2. Lorsque, à la suite des protestations, résultant des condoléances réitérées du parquet à la famille, il a plu de solliciter une expertise, ce fut le Chef de l’Etat, Chef du Gouvernement, qui fit appel, de son propre chef, « à la coopération internationale », sans réquisition du parquet, sans observations des Avocats, sans ordonnance du juge ; les ordonnances n’intervenant qu’a posteriori, alors même que les experts étaient déjà sur le territoire, que pour ratifier l’action gouvernementale. C’est le gouvernement qui agit et non les juges.
3. Lorsque face à de telles situations, la famille, à qui il est fait appel par voie de presse, d’emprunt des relations de toute nature, et non jamais par convocation du juge, a marqué une hésitation, c’est encore à la Présidence que les réunions se tiennent, avec à la rescousse, membres du clergé, présidents de certaines institutions de la République. Pas dans le cabinet du juge saisi. C’est le gouvernement qui agit et non les juges.

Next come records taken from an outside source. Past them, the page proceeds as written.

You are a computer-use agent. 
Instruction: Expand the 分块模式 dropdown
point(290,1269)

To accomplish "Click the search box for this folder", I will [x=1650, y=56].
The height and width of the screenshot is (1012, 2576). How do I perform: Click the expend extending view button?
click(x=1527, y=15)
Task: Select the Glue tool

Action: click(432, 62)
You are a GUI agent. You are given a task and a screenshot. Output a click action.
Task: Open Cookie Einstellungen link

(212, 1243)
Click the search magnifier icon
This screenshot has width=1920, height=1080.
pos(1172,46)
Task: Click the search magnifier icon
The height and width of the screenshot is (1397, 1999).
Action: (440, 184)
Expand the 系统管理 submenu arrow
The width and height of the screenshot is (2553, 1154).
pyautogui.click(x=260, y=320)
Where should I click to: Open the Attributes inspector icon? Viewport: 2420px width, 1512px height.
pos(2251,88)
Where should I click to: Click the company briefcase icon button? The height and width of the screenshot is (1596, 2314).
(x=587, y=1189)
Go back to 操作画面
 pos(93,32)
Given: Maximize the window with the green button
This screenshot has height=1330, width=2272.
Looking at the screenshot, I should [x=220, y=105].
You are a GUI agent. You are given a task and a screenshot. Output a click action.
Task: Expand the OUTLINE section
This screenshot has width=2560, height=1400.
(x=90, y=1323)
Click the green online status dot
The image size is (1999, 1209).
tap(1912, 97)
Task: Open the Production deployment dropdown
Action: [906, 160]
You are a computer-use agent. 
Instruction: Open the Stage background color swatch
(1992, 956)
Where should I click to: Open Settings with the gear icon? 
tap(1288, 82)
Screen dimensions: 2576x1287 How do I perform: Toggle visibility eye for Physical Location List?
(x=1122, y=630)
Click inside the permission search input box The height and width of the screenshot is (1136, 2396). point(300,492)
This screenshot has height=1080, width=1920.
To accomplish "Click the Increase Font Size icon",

4. Lorsque encore, à la suite de ces pressions fortes, qui inclinent à la suspicion, les différents clergés ont été sollicités pour tenir une session œcuménique en vue de contraindre la famille aux prélèvements attendus, c’est à l’archevêché que cette réunion eut lieu, hors la présence des Avocats, désigné par le Gouvernement comme les obstacles à la réalisation de ses objectifs. Le juge est encore absent. Le gouvernement agit.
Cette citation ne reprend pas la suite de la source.